Des hommes tout juste bons, aux yeux des grands patrons, à produire de la plus-value mais fermement invités à laisser femme et enfants loin de nos cités. Aujourd’hui, parce que l’Algérie est indépendante et que, malgré la crise qui la frappe, ce pays forme des étudiants, dispose de jeunes gens plus qualifiés que ne l’étaient leurs parents, tout juste sortis du joug colonial, il est tentant d’y puiser des compétences. Telle est la philosophie de l’immigration choisie que le président Sarkozy traduit par un quota : 50% du total des immigrés.
Sur de telles fondations, il est douteux que le nouveau chef de l’Etat puisse contribuer à bâtir une union de la Mediterranée digne de ce nom. Celle ci est pourtant nécessaire après plus d’une décennie d’échec patent du processus de Barcelone, qui n’est pas parvenu, le moins que l’on puisse en dire, à faire de notre région commune une zone de paix et de prospérité partagée.
L’enjeu du codéveloppement exige un tout autre engagement. Mais des craintes se font jour dans les opinions publiques des pays du sud de la Méditerranée que la construction de cette Union ne s’accompagne d’une fermeture plus hermétique de l’Europe, face à son sud dépendant et dominé. Le jeu n’est pas égal quand l’on parle à la fois « d’union de la Méditerranée » et d’ »immigration choisie ».
La visite de Chirac en 2003 avait soulevé beaucoup d’espoir dans la population algérienne. La France officielle allait-elle enfin se départir de sa rancoeur arrogante d’ancienne puissance coloniale pour promouvoir un véritable partenariat entre deux pays égaux ? Allait-on en finir avec l’humiliant parcours du combattant imposé aux Algériens pour le moindre séjour en France et l’arbitraire de la délivrance des visas ?

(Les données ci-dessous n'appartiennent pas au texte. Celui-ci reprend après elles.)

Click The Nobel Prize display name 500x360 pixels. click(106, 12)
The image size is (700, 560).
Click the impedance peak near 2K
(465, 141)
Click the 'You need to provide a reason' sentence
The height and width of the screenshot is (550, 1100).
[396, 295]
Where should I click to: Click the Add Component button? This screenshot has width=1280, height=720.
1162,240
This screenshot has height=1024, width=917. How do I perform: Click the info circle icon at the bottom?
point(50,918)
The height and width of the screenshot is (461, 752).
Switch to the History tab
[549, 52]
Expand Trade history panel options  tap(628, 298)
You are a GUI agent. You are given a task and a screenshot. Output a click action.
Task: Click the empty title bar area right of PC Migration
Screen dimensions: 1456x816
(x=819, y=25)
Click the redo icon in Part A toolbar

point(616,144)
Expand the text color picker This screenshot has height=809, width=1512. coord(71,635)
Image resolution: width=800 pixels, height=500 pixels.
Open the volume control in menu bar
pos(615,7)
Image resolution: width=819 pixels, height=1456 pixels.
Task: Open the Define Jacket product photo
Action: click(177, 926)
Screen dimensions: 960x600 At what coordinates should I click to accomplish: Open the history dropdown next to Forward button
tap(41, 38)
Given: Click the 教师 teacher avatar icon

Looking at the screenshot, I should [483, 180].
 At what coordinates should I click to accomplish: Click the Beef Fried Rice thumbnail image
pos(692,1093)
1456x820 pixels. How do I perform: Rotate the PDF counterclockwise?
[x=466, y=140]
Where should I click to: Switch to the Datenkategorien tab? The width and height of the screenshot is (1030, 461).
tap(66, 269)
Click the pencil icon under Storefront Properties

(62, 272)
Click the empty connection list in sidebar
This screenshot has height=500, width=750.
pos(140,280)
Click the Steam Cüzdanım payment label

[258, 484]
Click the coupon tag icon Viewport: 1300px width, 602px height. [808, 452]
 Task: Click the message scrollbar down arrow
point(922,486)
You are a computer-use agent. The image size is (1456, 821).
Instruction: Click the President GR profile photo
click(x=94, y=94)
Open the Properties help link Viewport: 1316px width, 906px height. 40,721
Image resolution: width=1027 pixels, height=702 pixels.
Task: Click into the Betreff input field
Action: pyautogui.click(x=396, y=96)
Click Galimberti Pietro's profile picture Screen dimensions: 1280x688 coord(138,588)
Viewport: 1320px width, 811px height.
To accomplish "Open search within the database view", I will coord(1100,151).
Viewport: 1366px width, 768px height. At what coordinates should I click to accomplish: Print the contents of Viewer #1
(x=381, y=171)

Depuis, la perspective d’un traité d’amitié entre Paris et Alger a volé en éclats avec le vote de la loi du 23 février 2005 attribuant « un rôle positif à la colonisation ». Le refus de la « repentance » sur l’oppression coloniale, réaffirmé par le chef de l’Etat dans la presse algérienne, est dans la logique du discours du candidat UMP qui, dans un meeting à Toulon, choisissait clairement ceux vers qui allait sa compassion : « A tous ceux qui sont revenus des colonies en ayant tout abandonné, je veux dire que si la France a une dette morale, c’est d’abord envers eux. »
L’avenir des relations entre la France et l’Algérie mérite une tout autre vision.